▸ **Assignment**:
Each entry needs to be restated exactly as written.

(Stored dataset items)
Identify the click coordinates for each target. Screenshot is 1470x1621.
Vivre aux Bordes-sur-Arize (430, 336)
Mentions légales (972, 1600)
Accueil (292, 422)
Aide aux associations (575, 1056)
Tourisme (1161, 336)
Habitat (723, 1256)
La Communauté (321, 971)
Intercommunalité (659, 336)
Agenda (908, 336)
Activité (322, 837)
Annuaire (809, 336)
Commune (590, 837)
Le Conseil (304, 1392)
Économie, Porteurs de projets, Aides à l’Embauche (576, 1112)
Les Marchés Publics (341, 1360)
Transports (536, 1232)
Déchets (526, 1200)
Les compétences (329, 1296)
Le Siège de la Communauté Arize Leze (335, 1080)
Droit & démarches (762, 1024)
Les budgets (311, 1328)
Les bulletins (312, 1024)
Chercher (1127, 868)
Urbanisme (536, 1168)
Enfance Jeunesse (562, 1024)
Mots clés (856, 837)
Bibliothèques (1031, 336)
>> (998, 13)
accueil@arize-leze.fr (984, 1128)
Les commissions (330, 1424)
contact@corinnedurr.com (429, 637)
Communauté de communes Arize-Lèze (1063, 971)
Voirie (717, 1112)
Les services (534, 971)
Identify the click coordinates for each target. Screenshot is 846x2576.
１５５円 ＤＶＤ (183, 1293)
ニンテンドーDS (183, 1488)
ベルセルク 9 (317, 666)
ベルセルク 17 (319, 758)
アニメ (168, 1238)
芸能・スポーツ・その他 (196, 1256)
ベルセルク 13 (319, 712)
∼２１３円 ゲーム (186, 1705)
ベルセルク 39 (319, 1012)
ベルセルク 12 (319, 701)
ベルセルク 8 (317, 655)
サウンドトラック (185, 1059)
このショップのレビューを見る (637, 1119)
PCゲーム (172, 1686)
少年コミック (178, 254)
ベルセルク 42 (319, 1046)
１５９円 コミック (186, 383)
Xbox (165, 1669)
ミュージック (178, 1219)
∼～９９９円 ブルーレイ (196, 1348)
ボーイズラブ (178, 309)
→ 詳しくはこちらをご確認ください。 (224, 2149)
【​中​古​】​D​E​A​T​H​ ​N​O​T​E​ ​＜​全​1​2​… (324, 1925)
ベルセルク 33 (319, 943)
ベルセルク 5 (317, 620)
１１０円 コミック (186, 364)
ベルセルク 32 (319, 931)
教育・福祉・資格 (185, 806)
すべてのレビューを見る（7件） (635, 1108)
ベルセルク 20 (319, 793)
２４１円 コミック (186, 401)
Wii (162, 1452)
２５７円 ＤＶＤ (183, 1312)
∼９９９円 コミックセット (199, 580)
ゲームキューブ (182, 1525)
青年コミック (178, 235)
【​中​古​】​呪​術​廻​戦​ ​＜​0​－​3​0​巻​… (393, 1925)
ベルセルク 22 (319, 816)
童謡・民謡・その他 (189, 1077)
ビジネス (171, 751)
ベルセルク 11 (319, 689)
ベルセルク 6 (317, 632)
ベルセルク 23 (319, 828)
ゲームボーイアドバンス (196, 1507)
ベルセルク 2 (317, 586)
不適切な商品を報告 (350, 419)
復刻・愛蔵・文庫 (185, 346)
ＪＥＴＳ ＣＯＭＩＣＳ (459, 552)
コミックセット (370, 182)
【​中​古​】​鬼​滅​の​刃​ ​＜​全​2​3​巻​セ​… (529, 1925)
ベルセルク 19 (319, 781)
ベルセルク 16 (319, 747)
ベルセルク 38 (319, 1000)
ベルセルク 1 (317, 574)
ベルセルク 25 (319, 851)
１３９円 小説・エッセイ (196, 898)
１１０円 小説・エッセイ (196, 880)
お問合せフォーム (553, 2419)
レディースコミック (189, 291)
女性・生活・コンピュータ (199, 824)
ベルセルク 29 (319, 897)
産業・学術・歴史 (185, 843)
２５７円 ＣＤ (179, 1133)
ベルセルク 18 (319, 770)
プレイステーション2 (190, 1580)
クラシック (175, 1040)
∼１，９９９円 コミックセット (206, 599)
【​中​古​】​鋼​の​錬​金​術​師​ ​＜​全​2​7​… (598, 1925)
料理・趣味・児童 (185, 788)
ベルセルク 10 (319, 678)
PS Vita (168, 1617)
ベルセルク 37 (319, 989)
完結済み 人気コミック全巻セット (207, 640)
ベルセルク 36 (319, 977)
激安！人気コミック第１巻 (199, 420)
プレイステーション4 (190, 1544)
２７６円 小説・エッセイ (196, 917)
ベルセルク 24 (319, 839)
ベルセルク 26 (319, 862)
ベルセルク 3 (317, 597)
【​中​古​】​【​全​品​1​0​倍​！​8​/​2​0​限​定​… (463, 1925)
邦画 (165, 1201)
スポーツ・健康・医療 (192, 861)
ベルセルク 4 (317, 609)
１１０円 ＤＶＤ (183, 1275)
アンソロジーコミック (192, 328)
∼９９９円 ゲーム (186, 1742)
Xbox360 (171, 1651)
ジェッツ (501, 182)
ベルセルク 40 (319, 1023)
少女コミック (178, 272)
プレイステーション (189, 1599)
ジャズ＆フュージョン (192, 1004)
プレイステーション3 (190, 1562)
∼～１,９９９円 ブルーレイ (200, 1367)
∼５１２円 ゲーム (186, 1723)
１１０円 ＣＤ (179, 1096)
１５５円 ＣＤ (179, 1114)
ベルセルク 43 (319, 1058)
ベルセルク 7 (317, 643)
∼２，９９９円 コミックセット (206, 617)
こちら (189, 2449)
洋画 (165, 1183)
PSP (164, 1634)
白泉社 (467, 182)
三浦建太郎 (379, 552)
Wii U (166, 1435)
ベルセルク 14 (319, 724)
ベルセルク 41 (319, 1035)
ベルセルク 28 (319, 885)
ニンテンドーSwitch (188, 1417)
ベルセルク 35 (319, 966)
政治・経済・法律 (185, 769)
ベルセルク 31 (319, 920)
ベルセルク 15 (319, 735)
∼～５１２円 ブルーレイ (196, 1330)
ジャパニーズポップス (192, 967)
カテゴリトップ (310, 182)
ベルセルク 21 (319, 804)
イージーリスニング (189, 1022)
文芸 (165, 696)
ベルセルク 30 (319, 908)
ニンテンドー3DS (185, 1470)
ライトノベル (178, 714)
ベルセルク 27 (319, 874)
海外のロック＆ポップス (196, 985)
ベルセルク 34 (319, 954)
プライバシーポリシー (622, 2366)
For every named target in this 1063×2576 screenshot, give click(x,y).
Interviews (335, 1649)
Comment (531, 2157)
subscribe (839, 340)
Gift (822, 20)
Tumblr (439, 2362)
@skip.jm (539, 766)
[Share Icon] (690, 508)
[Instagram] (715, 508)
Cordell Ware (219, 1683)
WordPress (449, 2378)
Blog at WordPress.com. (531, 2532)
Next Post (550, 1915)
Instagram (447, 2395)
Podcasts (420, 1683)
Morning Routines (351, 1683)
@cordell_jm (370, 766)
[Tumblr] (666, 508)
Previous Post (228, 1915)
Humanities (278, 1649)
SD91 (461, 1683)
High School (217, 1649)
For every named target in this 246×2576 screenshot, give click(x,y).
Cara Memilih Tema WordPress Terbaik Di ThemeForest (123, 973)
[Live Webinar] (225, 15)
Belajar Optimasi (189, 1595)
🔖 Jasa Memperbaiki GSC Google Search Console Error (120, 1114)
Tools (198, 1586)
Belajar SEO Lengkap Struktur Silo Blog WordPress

▸ **Written solution**:
Identify the click coordinates for each target. Screenshot is 1470x1621.
Vivre aux Bordes-sur-Arize (430, 336)
Mentions légales (972, 1600)
Accueil (292, 422)
Aide aux associations (575, 1056)
Tourisme (1161, 336)
Habitat (723, 1256)
La Communauté (321, 971)
Intercommunalité (659, 336)
Agenda (908, 336)
Activité (322, 837)
Annuaire (809, 336)
Commune (590, 837)
Le Conseil (304, 1392)
Économie, Porteurs de projets, Aides à l’Embauche (576, 1112)
Les Marchés Publics (341, 1360)
Transports (536, 1232)
Déchets (526, 1200)
Les compétences (329, 1296)
Le Siège de la Communauté Arize Leze (335, 1080)
Droit & démarches (762, 1024)
Les budgets (311, 1328)
Les bulletins (312, 1024)
Chercher (1127, 868)
Urbanisme (536, 1168)
Enfance Jeunesse (562, 1024)
Mots clés (856, 837)
Bibliothèques (1031, 336)
>> (998, 13)
accueil@arize-leze.fr (984, 1128)
Les commissions (330, 1424)
contact@corinnedurr.com (429, 637)
Communauté de communes Arize-Lèze (1063, 971)
Voirie (717, 1112)
Les services (534, 971)
Identify the click coordinates for each target. Screenshot is 846x2576.
１５５円 ＤＶＤ (183, 1293)
ニンテンドーDS (183, 1488)
ベルセルク 9 (317, 666)
ベルセルク 17 (319, 758)
アニメ (168, 1238)
芸能・スポーツ・その他 (196, 1256)
ベルセルク 13 (319, 712)
∼２１３円 ゲーム (186, 1705)
ベルセルク 39 (319, 1012)
ベルセルク 12 (319, 701)
ベルセルク 8 (317, 655)
サウンドトラック (185, 1059)
このショップのレビューを見る (637, 1119)
PCゲーム (172, 1686)
少年コミック (178, 254)
ベルセルク 42 (319, 1046)
１５９円 コミック (186, 383)
Xbox (165, 1669)
ミュージック (178, 1219)
∼～９９９円 ブルーレイ (196, 1348)
ボーイズラブ (178, 309)
→ 詳しくはこちらをご確認ください。 (224, 2149)
【​中​古​】​D​E​A​T​H​ ​N​O​T​E​ ​＜​全​1​2​… (324, 1925)
ベルセルク 33 (319, 943)
ベルセルク 5 (317, 620)
１１０円 コミック (186, 364)
ベルセルク 32 (319, 931)
教育・福祉・資格 (185, 806)
すべてのレビューを見る（7件） (635, 1108)
ベルセルク 20 (319, 793)
２４１円 コミック (186, 401)
Wii (162, 1452)
２５７円 ＤＶＤ (183, 1312)
∼９９９円 コミックセット (199, 580)
ゲームキューブ (182, 1525)
青年コミック (178, 235)
【​中​古​】​呪​術​廻​戦​ ​＜​0​－​3​0​巻​… (393, 1925)
ベルセルク 22 (319, 816)
童謡・民謡・その他 (189, 1077)
ビジネス (171, 751)
ベルセルク 11 (319, 689)
ベルセルク 6 (317, 632)
ベルセルク 23 (319, 828)
ゲームボーイアドバンス (196, 1507)
ベルセルク 2 (317, 586)
不適切な商品を報告 (350, 419)
復刻・愛蔵・文庫 (185, 346)
ＪＥＴＳ ＣＯＭＩＣＳ (459, 552)
コミックセット (370, 182)
【​中​古​】​鬼​滅​の​刃​ ​＜​全​2​3​巻​セ​… (529, 1925)
ベルセルク 19 (319, 781)
ベルセルク 16 (319, 747)
ベルセルク 38 (319, 1000)
ベルセルク 1 (317, 574)
ベルセルク 25 (319, 851)
１３９円 小説・エッセイ (196, 898)
１１０円 小説・エッセイ (196, 880)
お問合せフォーム (553, 2419)
レディースコミック (189, 291)
女性・生活・コンピュータ (199, 824)
ベルセルク 29 (319, 897)
産業・学術・歴史 (185, 843)
２５７円 ＣＤ (179, 1133)
ベルセルク 18 (319, 770)
プレイステーション2 (190, 1580)
クラシック (175, 1040)
∼１，９９９円 コミックセット (206, 599)
【​中​古​】​鋼​の​錬​金​術​師​ ​＜​全​2​7​… (598, 1925)
料理・趣味・児童 (185, 788)
ベルセルク 10 (319, 678)
PS Vita (168, 1617)
ベルセルク 37 (319, 989)
完結済み 人気コミック全巻セット (207, 640)
ベルセルク 36 (319, 977)
激安！人気コミック第１巻 (199, 420)
プレイステーション4 (190, 1544)
２７６円 小説・エッセイ (196, 917)
ベルセルク 24 (319, 839)
ベルセルク 26 (319, 862)
ベルセルク 3 (317, 597)
【​中​古​】​【​全​品​1​0​倍​！​8​/​2​0​限​定​… (463, 1925)
邦画 (165, 1201)
スポーツ・健康・医療 (192, 861)
ベルセルク 4 (317, 609)
１１０円 ＤＶＤ (183, 1275)
アンソロジーコミック (192, 328)
∼９９９円 ゲーム (186, 1742)
Xbox360 (171, 1651)
ジェッツ (501, 182)
ベルセルク 40 (319, 1023)
少女コミック (178, 272)
プレイステーション (189, 1599)
ジャズ＆フュージョン (192, 1004)
プレイステーション3 (190, 1562)
∼～１,９９９円 ブルーレイ (200, 1367)
∼５１２円 ゲーム (186, 1723)
１１０円 ＣＤ (179, 1096)
１５５円 ＣＤ (179, 1114)
ベルセルク 43 (319, 1058)
ベルセルク 7 (317, 643)
∼２，９９９円 コミックセット (206, 617)
こちら (189, 2449)
洋画 (165, 1183)
PSP (164, 1634)
白泉社 (467, 182)
三浦建太郎 (379, 552)
Wii U (166, 1435)
ベルセルク 14 (319, 724)
ベルセルク 41 (319, 1035)
ベルセルク 28 (319, 885)
ニンテンドーSwitch (188, 1417)
ベルセルク 35 (319, 966)
政治・経済・法律 (185, 769)
ベルセルク 31 (319, 920)
ベルセルク 15 (319, 735)
∼～５１２円 ブルーレイ (196, 1330)
ジャパニーズポップス (192, 967)
カテゴリトップ (310, 182)
ベルセルク 21 (319, 804)
イージーリスニング (189, 1022)
文芸 (165, 696)
ベルセルク 30 (319, 908)
ニンテンドー3DS (185, 1470)
ライトノベル (178, 714)
ベルセルク 27 (319, 874)
海外のロック＆ポップス (196, 985)
ベルセルク 34 (319, 954)
プライバシーポリシー (622, 2366)
For every named target in this 1063×2576 screenshot, give click(x,y).
Interviews (335, 1649)
Comment (531, 2157)
subscribe (839, 340)
Gift (822, 20)
Tumblr (439, 2362)
@skip.jm (539, 766)
[Share Icon] (690, 508)
[Instagram] (715, 508)
Cordell Ware (219, 1683)
WordPress (449, 2378)
Blog at WordPress.com. (531, 2532)
Next Post (550, 1915)
Instagram (447, 2395)
Podcasts (420, 1683)
Morning Routines (351, 1683)
@cordell_jm (370, 766)
[Tumblr] (666, 508)
Previous Post (228, 1915)
Humanities (278, 1649)
SD91 (461, 1683)
High School (217, 1649)
For every named target in this 246×2576 screenshot, give click(x,y).
Cara Memilih Tema WordPress Terbaik Di ThemeForest (123, 973)
[Live Webinar] (225, 15)
Belajar Optimasi (189, 1595)
🔖 Jasa Memperbaiki GSC Google Search Console Error (120, 1114)
Tools (198, 1586)
Belajar SEO Lengkap Struktur Silo Blog WordPress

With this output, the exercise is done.